## TEXT SHOWN:
※ ※ ※

People outside England will probably assume Cockney Rhyming Slang is one of those things that nobody actually uses anymore and is just done in bad films to play up Englishness and to invoke a feeling of London... but it's actually pretty common to hear people using it naturally and un-ironically in speech here - especially examples like 'I haven't got a Scooby, mate' or 'let's go for a Ruby after this'.
I'm not a Londoner, I come from further south, in an area that has an almost "Received Pronunciation" way of speaking.
When I moved to the US, I discovered I used two bits of it really often. "Scooby", that you mentioned, and "Butchers". Butchers Hook -> Look, e.g. "If you can give me a couple of minutes, I'll take a butchers at it, see if I can see what's going on".
I had to break out of that habit fairly quickly, cut down on a bunch of confusion for folks. A coworker at the time half-jokingly commented that he didn't understand half the things I said, but always figured it out from context.
This reminds me of Ocean's Eleven, where everyone in the group effortlessly understood the Chinese member, but noone understood the British member when he said stuff like "We're in Barney" which he had to explain as "you know, Barney Rubble, trouble".
A second-level joke is that in reality "barney" is slang for "argument" or "fight", which British slang got from Australia in the 1920s according to Partridge. Its introduction to Britain pre-dates the invention of the cartoon character by about four decades.

※ ※ ※

## SOURCE MATERIAL:
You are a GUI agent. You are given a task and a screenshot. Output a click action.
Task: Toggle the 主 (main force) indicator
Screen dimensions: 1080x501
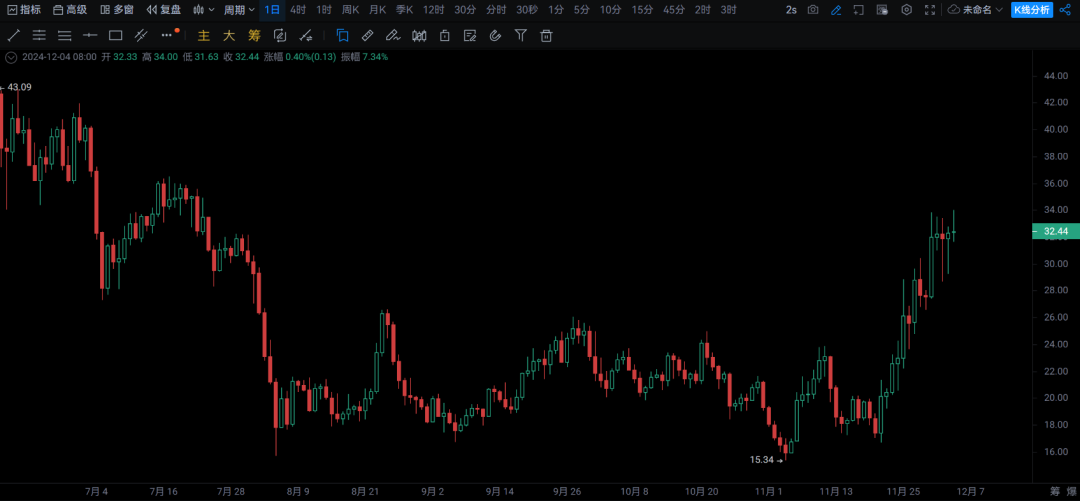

※ ※ ※

## EXERCISES:
1. Translate this sentence from the text on Cockney rhyming slang into French: "When I moved to the US, I discovered I used two bits of it really often."
2. From the text on Cockney rhyming slang, quote word for word the part that opens with the words containing "People outside England" and closes with "way of speaking.".

## RESULTS BY TASK:
1. Quand j'ai déménagé aux États-Unis, j'ai découvert que j'en utilisais très souvent deux expressions.

2.
People outside England will probably assume Cockney Rhyming Slang is one of those things that nobody actually uses anymore and is just done in bad films to play up Englishness and to invoke a feeling of London... but it's actually pretty common to hear people using it naturally and un-ironically in speech here - especially examples like 'I haven't got a Scooby, mate' or 'let's go for a Ruby after this'.
I'm not a Londoner, I come from further south, in an area that has an almost "Received Pronunciation" way of speaking.